● Text segment
-- begin --
IT IS FASHIONABLE to proclaim that the big winner in energy markets from the new Gulf war will be coal. The sooty stuff is certainly getting a leg-up, especially in countries like India which sit on lots of it and also import lots of liquefied natural gas (LNG). Yet the closure of the Strait of Hormuz may offer an even bigger lift to clean energy, and especially solar power.
Even before America and Israel started bombing Iran at the end of February, the tumbling costs of clean energy were undercutting fossil fuels in many parts of the world. Two new reports show just how much. They are likely to be read carefully in energy-insecure capitals the world over.
On April 20th the International Energy Agency, a club of large oil-consuming countries, published its annual “Global Energy Review”. Solar photovoltaics, the IEA reckons, last year met more than 25% of the world’s new demand for energy (including in power generation and transport), ahead of natural gas at 17%.
Chart: The EconomistThe second report, published a day later by Ember, a research firm, focuses on electricity markets. It, too, highlights some record-breaking feats. In 2025, for the first time ever, new renewables generation exceeded the rise in global electricity demand (see chart). And for the first time in over a century, renewables managed to produce more electricity (34%) worldwide than coal did (33%).
Most of that growth came from a surge in annual solar generation, which shot up by 30%, from 2,143 to 2,778 terawatt-hours (TWh). Newly installed capacity accounted for nearly all of the increase. Wind power jumped from 2,510TWh to 2,715TWh. Together with hydropower, geothermal and a few other technologies, renewables generated nearly 11,000TWh of electricity, or 34% of last year’s worldwide total. For only the fourth time this century, fossil fuels produced less power than the year before.
-- end --
● Stated goal A
Return every line of the listing that contains the word "using".
● Stated goal B
Extend the article on solar power and the Gulf war, picking up right after its final sentence.

● Listed records
-- begin --
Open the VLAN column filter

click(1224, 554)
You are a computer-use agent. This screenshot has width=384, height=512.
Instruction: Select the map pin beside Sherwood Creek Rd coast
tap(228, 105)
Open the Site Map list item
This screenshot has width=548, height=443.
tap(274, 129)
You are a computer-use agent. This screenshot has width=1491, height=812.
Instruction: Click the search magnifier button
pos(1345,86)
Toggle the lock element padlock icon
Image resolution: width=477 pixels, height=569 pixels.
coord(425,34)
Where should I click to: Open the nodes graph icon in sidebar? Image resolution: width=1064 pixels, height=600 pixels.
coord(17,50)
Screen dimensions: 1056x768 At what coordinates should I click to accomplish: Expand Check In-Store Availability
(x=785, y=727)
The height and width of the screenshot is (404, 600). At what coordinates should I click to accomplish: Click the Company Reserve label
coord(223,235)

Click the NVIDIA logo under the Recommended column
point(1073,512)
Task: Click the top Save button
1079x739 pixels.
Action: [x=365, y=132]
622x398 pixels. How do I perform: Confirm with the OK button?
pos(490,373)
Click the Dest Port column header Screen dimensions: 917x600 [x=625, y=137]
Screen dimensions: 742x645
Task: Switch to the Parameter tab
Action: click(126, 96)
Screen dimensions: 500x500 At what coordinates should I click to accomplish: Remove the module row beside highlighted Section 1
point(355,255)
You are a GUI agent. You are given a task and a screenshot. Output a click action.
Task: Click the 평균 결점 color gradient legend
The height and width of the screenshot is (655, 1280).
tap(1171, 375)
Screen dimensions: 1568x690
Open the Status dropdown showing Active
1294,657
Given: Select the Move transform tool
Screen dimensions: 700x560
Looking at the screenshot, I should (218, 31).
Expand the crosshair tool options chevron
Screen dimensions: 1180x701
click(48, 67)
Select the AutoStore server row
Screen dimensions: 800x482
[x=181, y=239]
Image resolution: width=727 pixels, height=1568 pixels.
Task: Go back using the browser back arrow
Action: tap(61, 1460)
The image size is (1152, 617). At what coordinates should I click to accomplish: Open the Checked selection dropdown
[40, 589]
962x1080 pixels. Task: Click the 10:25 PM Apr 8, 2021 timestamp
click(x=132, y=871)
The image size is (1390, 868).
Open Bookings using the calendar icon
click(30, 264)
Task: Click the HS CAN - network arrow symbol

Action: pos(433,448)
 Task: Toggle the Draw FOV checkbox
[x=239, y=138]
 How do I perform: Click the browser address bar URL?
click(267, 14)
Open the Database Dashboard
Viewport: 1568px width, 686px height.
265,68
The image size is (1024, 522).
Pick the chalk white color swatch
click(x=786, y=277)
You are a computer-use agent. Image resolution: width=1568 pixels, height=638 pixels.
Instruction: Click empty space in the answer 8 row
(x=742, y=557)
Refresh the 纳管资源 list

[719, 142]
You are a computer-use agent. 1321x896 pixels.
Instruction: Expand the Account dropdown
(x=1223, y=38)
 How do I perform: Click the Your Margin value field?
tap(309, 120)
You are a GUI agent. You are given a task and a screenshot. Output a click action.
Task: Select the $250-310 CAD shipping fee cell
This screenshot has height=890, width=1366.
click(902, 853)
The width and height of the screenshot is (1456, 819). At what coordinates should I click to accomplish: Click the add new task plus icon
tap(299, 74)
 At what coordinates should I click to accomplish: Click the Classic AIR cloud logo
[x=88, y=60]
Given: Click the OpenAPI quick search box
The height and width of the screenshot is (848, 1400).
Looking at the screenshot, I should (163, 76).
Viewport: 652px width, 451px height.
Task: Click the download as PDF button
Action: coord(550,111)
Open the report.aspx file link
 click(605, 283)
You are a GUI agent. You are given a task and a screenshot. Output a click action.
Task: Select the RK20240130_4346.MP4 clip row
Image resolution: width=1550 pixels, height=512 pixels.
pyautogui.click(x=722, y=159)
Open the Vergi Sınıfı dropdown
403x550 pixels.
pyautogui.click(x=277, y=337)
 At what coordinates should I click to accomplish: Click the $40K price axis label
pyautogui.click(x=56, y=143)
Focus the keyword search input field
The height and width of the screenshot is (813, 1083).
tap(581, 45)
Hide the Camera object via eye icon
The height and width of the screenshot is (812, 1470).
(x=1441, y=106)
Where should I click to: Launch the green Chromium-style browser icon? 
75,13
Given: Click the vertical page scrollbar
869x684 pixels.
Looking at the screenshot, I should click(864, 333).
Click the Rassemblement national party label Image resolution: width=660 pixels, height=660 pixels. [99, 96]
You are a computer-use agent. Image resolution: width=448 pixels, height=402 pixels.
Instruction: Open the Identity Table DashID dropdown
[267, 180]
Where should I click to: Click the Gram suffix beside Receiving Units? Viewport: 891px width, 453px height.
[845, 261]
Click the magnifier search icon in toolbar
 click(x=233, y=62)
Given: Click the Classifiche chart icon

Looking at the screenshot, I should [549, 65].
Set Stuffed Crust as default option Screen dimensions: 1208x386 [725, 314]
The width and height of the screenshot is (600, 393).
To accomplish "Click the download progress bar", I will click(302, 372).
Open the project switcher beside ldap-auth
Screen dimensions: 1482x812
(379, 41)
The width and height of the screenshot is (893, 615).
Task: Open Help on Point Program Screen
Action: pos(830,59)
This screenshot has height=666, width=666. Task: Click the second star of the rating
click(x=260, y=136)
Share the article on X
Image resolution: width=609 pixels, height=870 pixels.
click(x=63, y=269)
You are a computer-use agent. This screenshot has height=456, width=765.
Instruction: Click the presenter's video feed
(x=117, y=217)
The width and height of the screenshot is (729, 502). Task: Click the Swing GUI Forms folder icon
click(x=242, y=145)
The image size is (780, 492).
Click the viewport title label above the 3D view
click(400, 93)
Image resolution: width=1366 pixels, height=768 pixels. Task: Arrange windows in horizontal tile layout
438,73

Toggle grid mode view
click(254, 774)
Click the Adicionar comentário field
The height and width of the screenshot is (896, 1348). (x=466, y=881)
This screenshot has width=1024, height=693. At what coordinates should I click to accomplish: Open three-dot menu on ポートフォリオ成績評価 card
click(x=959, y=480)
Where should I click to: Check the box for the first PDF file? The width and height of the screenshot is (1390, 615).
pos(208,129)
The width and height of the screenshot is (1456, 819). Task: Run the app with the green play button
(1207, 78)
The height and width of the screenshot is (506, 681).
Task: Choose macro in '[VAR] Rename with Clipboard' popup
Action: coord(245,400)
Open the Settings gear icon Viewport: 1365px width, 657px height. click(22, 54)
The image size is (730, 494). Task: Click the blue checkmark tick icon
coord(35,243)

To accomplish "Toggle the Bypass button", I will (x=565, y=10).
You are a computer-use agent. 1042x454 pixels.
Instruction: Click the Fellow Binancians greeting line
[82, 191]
-- end --
● Written response A
Task: Go back using the browser back arrow
Open Bookings using the calendar icon

● Written response B
Solar prices are tumbling. The “levelised” cost of solar power, which combines capital and operating cost (though does not account for the “system costs” imposed by renewables’ intermittency) has plunged by around 90% since 2010. It is now below that for coal generation in India even if you add battery storage. Onshore wind power is cheaper still.
If low cost and low carbon were not enough of a selling point, energy crises like the one currently unfolding provide another. In a fragmenting world, clean power offers some energy security. Once installed, solar panels and wind turbines work regardless of geopolitical turmoil, albeit not regardless of the weather.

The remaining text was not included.